# [DATA FOR THIS EXERCISE]
►

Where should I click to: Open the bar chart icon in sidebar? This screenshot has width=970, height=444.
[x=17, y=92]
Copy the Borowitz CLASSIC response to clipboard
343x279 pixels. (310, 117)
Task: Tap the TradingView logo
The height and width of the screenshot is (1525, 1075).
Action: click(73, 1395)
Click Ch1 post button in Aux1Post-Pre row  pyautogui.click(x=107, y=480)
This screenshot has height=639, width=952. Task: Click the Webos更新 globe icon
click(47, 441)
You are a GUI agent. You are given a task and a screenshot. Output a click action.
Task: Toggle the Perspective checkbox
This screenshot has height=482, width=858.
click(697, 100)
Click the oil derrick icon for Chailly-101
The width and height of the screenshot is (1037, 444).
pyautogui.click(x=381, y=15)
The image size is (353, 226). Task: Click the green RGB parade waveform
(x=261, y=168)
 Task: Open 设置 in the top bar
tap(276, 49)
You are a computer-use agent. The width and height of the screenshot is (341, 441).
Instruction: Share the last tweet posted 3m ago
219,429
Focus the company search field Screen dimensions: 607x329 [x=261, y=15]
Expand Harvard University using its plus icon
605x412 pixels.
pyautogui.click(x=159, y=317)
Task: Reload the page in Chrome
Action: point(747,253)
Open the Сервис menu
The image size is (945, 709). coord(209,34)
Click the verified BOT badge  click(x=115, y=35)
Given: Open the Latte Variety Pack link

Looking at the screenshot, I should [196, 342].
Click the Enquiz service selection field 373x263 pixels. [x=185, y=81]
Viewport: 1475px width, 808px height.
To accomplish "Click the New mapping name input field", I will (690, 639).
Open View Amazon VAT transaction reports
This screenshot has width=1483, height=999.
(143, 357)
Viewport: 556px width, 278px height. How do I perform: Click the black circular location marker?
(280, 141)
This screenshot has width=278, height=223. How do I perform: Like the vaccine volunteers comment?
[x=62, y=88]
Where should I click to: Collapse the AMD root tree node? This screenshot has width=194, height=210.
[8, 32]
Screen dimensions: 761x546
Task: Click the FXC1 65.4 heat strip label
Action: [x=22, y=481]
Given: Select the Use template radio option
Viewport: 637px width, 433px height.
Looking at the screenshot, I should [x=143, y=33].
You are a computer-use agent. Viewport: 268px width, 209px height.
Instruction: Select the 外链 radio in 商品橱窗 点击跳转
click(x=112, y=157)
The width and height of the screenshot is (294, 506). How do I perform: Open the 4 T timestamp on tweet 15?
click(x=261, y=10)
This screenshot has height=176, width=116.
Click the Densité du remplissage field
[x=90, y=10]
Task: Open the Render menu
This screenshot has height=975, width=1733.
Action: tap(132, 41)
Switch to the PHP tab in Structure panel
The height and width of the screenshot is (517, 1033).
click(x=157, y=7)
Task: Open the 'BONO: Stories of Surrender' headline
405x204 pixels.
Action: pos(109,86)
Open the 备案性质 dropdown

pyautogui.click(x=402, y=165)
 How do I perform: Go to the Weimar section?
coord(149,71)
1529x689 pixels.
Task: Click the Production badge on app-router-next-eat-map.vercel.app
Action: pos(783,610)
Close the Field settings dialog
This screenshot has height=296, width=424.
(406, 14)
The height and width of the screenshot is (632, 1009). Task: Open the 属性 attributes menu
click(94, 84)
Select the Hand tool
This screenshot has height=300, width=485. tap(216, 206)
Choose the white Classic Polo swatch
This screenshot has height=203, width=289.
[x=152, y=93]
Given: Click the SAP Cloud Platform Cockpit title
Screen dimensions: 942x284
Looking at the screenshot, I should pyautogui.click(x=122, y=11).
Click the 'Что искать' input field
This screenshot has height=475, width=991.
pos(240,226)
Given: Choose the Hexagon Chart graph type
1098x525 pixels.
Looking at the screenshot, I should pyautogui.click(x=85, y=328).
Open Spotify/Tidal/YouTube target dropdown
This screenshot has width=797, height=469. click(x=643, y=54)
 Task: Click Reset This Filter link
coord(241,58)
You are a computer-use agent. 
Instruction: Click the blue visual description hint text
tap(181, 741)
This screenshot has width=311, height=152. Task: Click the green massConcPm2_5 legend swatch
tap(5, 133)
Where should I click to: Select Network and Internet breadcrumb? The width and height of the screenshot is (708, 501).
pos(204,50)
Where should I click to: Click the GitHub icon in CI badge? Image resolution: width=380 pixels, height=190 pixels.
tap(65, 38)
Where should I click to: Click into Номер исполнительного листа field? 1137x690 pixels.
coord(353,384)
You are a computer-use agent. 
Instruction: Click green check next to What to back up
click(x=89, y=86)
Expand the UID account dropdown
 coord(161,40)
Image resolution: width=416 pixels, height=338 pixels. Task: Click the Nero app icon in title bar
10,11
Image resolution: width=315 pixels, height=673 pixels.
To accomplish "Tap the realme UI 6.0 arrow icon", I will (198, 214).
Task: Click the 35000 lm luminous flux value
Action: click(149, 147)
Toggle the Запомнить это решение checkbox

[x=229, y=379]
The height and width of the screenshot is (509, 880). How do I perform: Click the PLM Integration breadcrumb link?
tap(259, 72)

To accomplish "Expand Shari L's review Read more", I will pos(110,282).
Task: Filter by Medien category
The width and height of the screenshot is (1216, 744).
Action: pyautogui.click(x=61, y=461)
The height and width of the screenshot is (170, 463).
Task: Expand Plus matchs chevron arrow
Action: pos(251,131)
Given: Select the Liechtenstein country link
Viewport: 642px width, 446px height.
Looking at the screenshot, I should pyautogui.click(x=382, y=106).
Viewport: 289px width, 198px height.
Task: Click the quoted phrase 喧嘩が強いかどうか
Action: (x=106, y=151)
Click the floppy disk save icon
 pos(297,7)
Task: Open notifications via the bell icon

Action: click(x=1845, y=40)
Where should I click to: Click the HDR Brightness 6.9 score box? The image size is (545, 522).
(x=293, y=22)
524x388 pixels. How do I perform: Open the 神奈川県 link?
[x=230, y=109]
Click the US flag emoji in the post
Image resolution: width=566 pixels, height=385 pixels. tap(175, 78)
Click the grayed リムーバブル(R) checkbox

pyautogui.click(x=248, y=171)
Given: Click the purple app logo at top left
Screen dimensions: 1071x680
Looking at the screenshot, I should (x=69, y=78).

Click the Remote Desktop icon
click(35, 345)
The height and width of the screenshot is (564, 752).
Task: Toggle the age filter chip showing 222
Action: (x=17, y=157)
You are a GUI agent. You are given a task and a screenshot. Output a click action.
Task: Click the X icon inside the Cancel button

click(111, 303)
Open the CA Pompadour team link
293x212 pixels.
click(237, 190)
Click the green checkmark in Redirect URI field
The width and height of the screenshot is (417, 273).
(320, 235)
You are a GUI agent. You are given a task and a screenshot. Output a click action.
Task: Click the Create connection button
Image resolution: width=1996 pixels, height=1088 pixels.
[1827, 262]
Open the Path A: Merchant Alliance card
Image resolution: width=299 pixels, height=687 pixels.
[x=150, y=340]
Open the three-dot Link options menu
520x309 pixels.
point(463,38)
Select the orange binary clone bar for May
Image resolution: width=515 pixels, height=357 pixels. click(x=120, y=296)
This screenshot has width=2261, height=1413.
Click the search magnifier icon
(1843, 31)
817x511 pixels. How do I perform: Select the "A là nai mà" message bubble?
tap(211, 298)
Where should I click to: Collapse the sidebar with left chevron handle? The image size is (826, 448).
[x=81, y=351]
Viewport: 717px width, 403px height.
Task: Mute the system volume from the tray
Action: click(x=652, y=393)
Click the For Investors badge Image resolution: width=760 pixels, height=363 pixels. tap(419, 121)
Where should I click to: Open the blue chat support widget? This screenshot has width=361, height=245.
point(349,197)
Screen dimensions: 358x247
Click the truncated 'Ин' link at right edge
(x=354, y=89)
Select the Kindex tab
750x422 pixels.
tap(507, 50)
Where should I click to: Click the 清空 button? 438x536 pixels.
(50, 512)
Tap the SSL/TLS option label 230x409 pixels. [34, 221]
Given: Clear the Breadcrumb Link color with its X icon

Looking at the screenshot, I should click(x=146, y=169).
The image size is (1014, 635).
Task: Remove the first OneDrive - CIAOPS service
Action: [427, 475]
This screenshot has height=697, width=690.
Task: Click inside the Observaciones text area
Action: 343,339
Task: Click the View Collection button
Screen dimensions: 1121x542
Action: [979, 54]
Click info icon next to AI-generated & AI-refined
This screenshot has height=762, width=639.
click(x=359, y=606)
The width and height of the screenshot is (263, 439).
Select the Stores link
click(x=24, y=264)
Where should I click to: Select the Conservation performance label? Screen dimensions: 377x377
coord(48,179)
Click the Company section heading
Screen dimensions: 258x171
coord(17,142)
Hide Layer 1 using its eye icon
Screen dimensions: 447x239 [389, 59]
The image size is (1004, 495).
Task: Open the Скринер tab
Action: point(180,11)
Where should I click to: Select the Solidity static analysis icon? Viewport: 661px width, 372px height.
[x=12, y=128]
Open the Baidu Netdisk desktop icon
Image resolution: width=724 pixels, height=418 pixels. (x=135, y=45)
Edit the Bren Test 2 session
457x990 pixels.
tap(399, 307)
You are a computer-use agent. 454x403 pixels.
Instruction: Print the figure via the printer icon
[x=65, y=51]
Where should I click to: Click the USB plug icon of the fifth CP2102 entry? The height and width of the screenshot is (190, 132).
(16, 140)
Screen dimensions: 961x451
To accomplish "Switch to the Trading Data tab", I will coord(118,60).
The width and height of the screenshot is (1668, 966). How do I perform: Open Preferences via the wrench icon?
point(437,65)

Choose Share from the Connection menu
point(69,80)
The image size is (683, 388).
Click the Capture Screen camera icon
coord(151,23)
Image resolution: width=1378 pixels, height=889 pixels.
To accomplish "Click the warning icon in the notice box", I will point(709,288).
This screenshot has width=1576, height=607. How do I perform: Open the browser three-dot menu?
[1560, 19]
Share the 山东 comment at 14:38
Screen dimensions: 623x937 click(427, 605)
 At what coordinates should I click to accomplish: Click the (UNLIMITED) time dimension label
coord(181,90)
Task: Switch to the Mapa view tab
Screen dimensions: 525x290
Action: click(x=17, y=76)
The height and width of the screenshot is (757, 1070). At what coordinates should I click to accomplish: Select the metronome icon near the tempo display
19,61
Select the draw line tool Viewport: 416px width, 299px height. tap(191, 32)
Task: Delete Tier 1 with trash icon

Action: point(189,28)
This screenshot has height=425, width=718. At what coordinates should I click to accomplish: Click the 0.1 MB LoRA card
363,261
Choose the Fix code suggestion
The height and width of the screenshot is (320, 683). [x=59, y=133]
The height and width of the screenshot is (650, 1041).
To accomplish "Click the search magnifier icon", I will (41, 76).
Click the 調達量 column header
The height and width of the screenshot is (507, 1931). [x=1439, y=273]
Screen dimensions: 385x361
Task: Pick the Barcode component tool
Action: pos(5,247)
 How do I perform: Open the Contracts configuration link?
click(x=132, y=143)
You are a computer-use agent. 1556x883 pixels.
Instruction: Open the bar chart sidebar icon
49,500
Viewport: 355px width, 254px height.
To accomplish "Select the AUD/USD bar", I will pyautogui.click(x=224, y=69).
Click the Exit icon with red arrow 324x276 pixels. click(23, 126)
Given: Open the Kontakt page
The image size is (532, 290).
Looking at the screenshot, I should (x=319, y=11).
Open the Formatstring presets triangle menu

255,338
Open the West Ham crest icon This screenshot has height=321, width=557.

◄

# [EXERCISE AIM]
Reproduce the material word for word, from the line containing "Open the Baidu Netdisk desktop icon" through the line containing "will (41, 76).", including both of those lines.

# [RESULT FOR THIS EXERCISE]
Open the Baidu Netdisk desktop icon
Image resolution: width=724 pixels, height=418 pixels. (x=135, y=45)
Edit the Bren Test 2 session
457x990 pixels.
tap(399, 307)
You are a computer-use agent. 454x403 pixels.
Instruction: Print the figure via the printer icon
[x=65, y=51]
Where should I click to: Click the USB plug icon of the fifth CP2102 entry? The height and width of the screenshot is (190, 132).
(16, 140)
Screen dimensions: 961x451
To accomplish "Switch to the Trading Data tab", I will coord(118,60).
The width and height of the screenshot is (1668, 966). How do I perform: Open Preferences via the wrench icon?
point(437,65)

Choose Share from the Connection menu
point(69,80)
The image size is (683, 388).
Click the Capture Screen camera icon
coord(151,23)
Image resolution: width=1378 pixels, height=889 pixels.
To accomplish "Click the warning icon in the notice box", I will point(709,288).
This screenshot has width=1576, height=607. How do I perform: Open the browser three-dot menu?
[1560, 19]
Share the 山东 comment at 14:38
Screen dimensions: 623x937 click(427, 605)
 At what coordinates should I click to accomplish: Click the (UNLIMITED) time dimension label
coord(181,90)
Task: Switch to the Mapa view tab
Screen dimensions: 525x290
Action: click(x=17, y=76)
The height and width of the screenshot is (757, 1070). At what coordinates should I click to accomplish: Select the metronome icon near the tempo display
19,61
Select the draw line tool Viewport: 416px width, 299px height. tap(191, 32)
Task: Delete Tier 1 with trash icon

Action: point(189,28)
This screenshot has height=425, width=718. At what coordinates should I click to accomplish: Click the 0.1 MB LoRA card
363,261
Choose the Fix code suggestion
The height and width of the screenshot is (320, 683). [x=59, y=133]
The height and width of the screenshot is (650, 1041).
To accomplish "Click the search magnifier icon", I will (41, 76).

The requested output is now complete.